** START DOCUMENT EXTRACT **

Global tech outage knocks major websites offline

8 Jun 2021

Image: © tippapatt/Stock.adobe.com

The Financial Times, The Guardian, Reddit and PayPal were all knocked offline due to technical faults at an internet infrastructure company.

Dozens of major news and social media sites were knocked offline this morning (8 June) due to technical issues at a cloud computing service.

The Financial Times, The Guardian, Reddit, Amazon, the UK government’s website and PayPal all suffered outages.

The outage stemmed from technical faults at Fastly, a cloud computing firm and content delivery network (CDN) provider.

A CDN is used by websites to keep them running and ensuring content such as JavaScript files and images load up correctly for end users. It secures a website’s traffic and protects against threats like denial-of-service attacks. But if a CDN fails, its clients’ sites fail with it.

“We’re currently investigating potential impact to performance with our CDN services,” Fastly said in its status updates this morning. It referred to the issue as being a “global” one.

Outages were spotty with internet users in some countries being able to access sites with no problems, while others were unable. Some sites were inaccessible to users for more than an hour, but managed to get back online later in the morning.

** END DOCUMENT EXTRACT **
** START DATA TO PROCESS **

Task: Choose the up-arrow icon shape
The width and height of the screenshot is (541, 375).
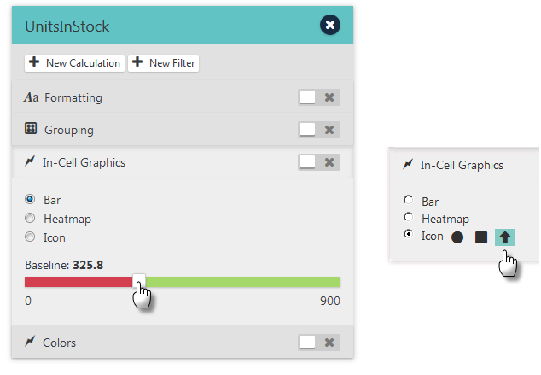Action: click(505, 237)
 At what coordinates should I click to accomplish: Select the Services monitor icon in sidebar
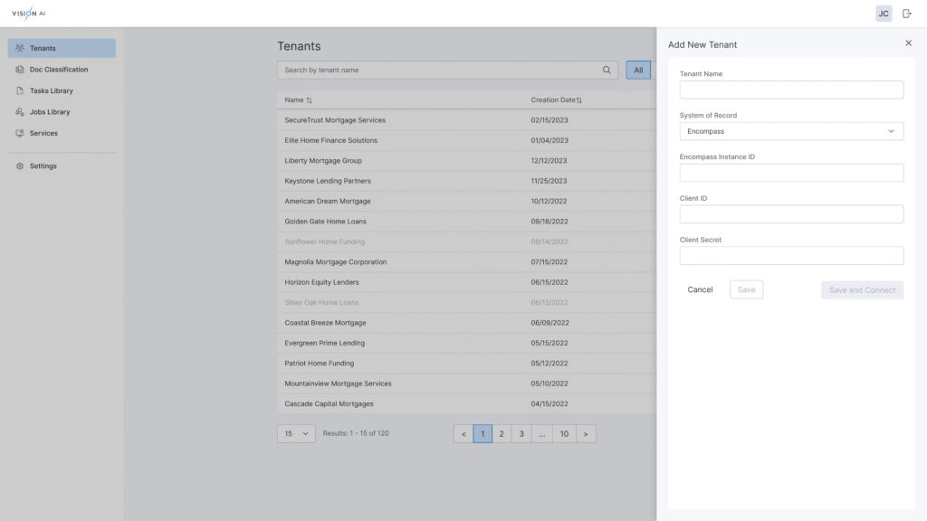[x=18, y=133]
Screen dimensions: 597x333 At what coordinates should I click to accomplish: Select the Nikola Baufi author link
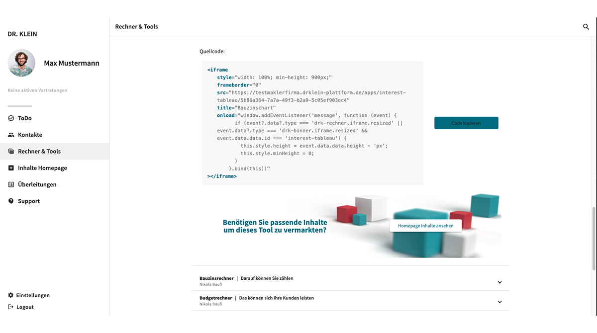point(210,284)
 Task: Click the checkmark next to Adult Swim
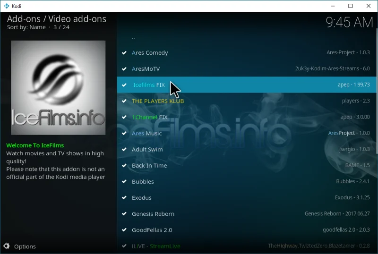click(124, 149)
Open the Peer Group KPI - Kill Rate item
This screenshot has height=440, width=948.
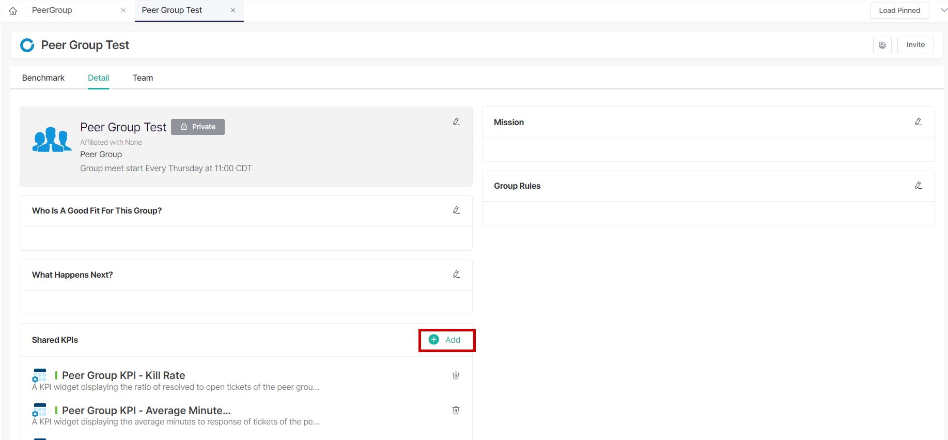(x=123, y=375)
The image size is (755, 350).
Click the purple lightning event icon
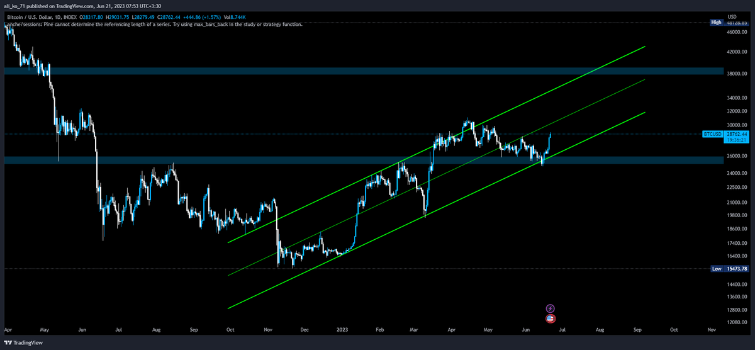[551, 308]
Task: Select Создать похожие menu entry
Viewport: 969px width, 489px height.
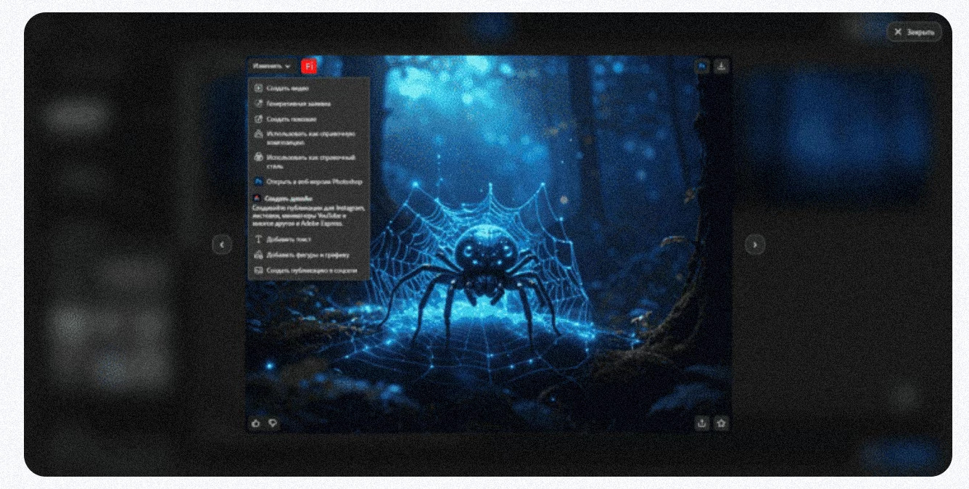Action: pos(291,119)
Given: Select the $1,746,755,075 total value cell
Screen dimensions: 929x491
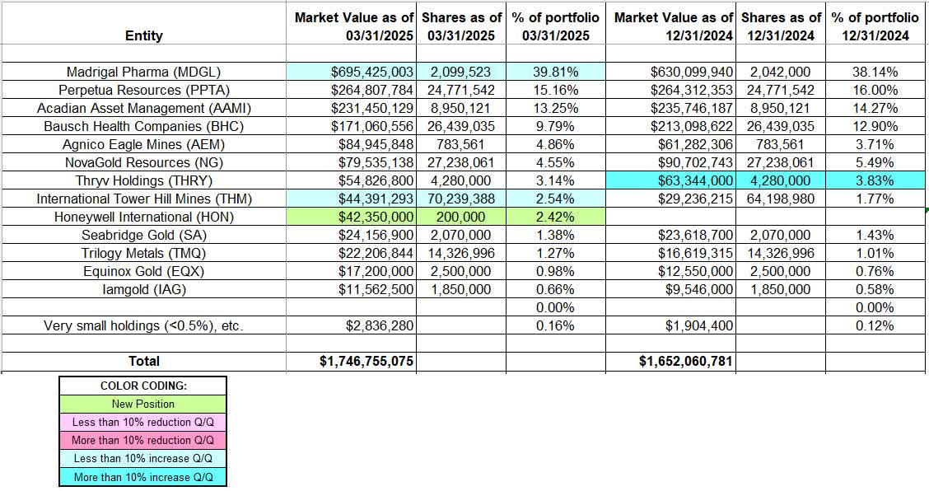Looking at the screenshot, I should point(361,361).

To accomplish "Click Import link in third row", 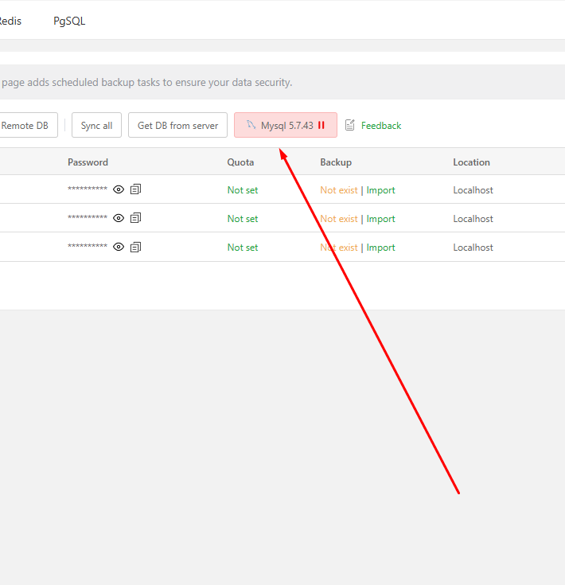I will pyautogui.click(x=380, y=248).
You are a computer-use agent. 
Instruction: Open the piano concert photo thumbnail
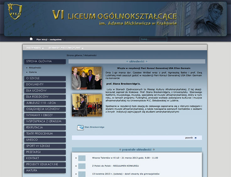87,105
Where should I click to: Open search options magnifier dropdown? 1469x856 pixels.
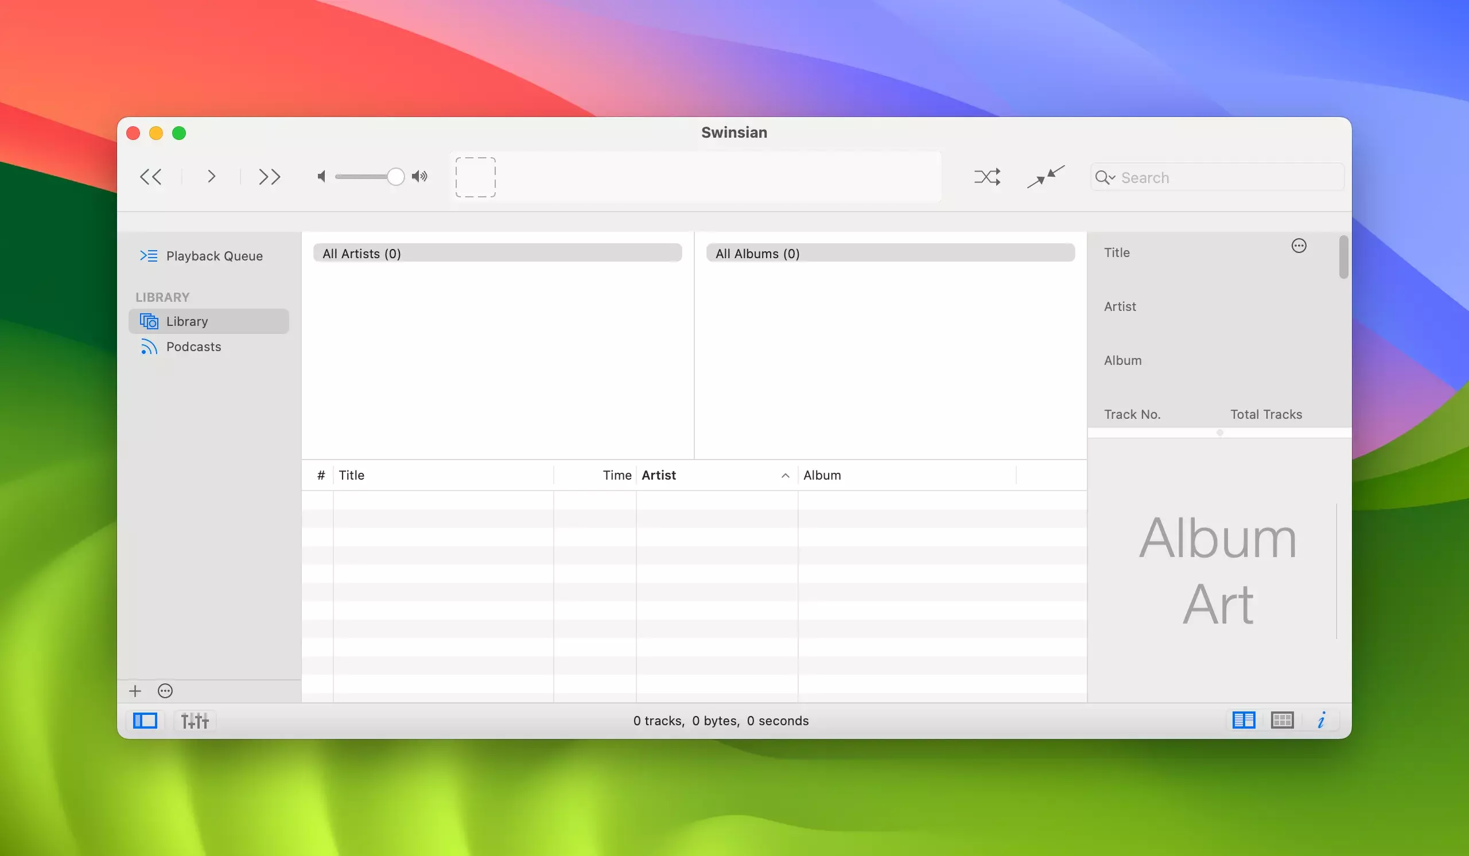pos(1105,177)
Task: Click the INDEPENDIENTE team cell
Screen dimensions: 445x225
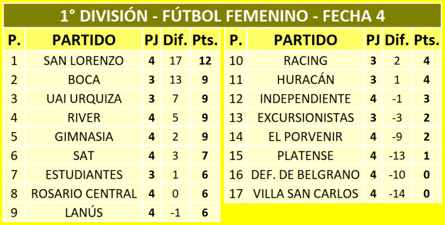Action: pos(305,99)
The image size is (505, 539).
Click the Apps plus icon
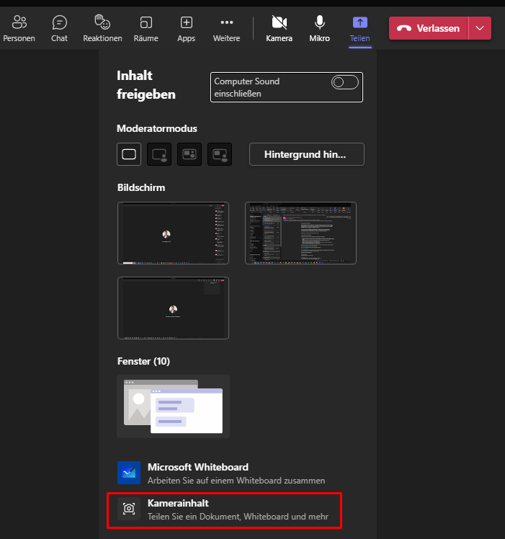point(186,28)
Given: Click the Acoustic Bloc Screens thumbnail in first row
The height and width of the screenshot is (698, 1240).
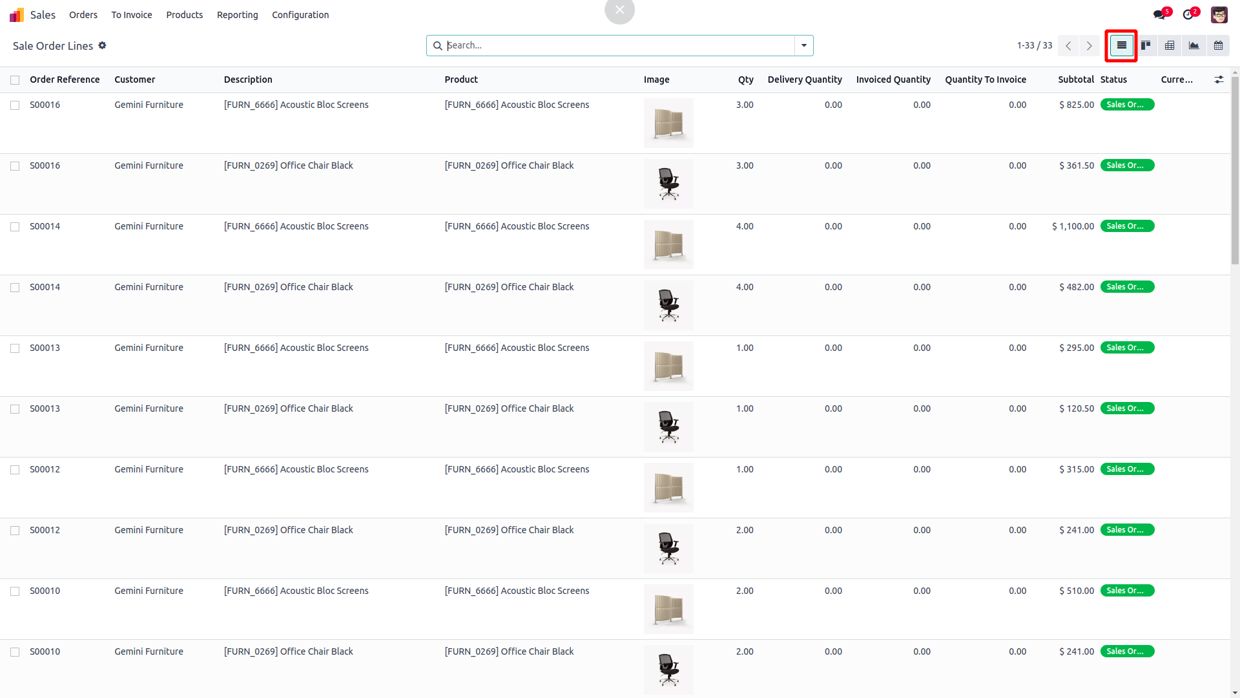Looking at the screenshot, I should (668, 123).
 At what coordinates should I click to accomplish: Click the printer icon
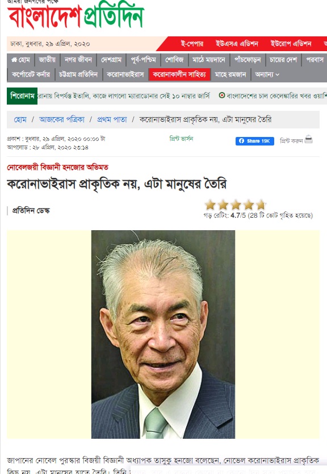pyautogui.click(x=309, y=139)
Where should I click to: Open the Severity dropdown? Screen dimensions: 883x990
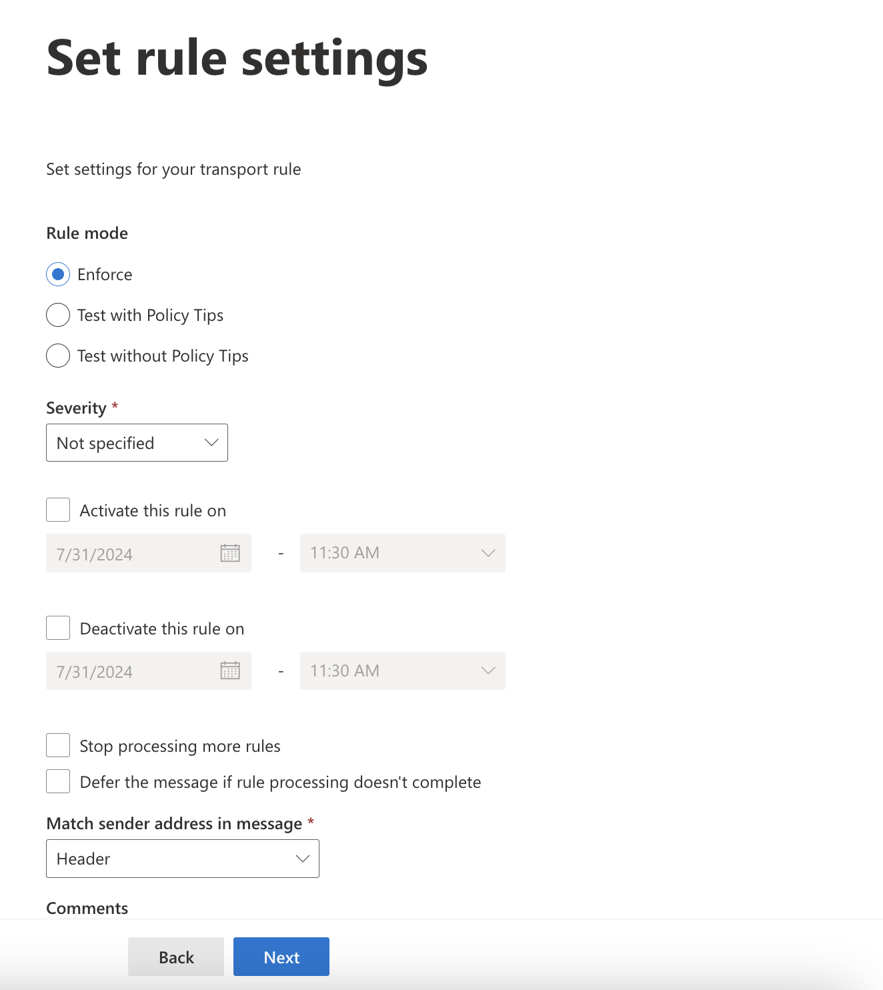tap(137, 443)
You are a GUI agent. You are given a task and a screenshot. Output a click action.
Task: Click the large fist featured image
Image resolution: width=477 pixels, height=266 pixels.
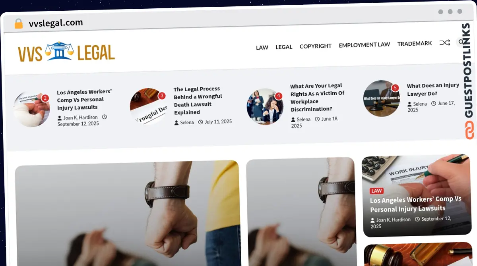point(127,213)
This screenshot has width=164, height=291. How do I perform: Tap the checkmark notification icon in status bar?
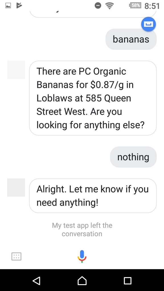pos(19,6)
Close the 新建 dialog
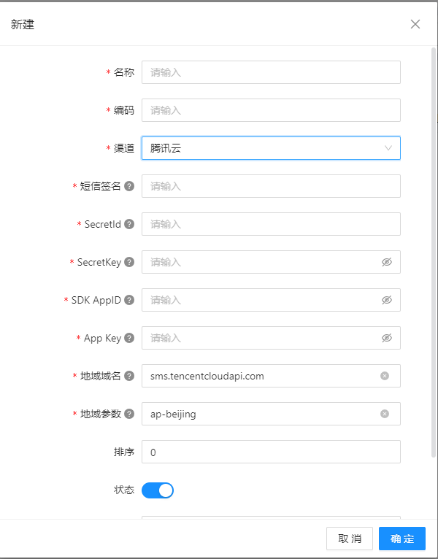This screenshot has height=559, width=438. click(415, 24)
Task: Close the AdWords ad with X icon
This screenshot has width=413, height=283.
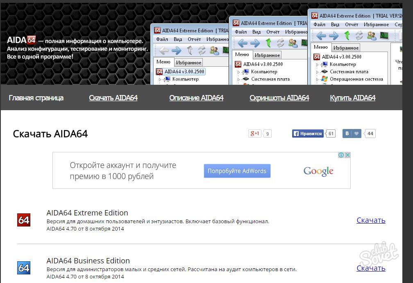Action: click(x=347, y=155)
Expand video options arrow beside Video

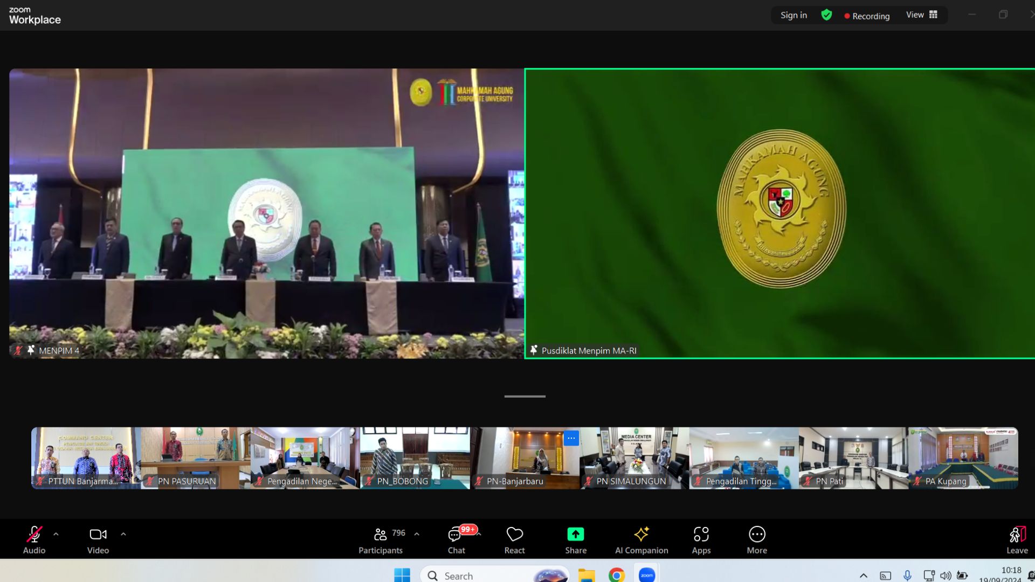point(123,535)
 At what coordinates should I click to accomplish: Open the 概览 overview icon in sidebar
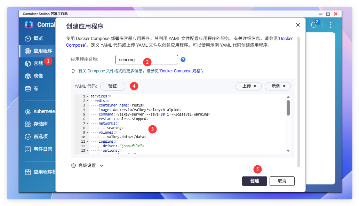(27, 38)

** END DATA TO PROCESS **

*PROBLEMS TO SOLVE*
- a) Print the lines of the records between the line containing "Open the Peer Group KPI - Kill Rate item" and the line containing "Action: pos(291,119)", inclusive, and omit the pictures.
- b) Carry on the article about the Fastly outage from the point where it stops.
The outage article and the records have no connection to each other.

*IN RESPONSE*
- a)
Open the Peer Group KPI - Kill Rate item
This screenshot has height=440, width=948.
(x=123, y=375)
The image size is (755, 350).
Click the purple lightning event icon
[551, 308]
Task: Select Создать похожие menu entry
Viewport: 969px width, 489px height.
Action: pos(291,119)

- b)
With many news sites down, The Guardian’s tech editor live tweeted his report on the outage, while The Verge briefly turned to reporting via a Google Doc.

The issue highlighted the risks associated with centralising internet infrastructure where one outage can have a domino effect.

Update, 1pm, 8 June 2021: Fastly has now said that it identified a service configuration that triggered disruptions and that it applied a fix. It said its global network is now coming back online.

“Customers may continue to experience decreased cache hit ratio and increased origin load as global services return,” Fastly added in its most recent update.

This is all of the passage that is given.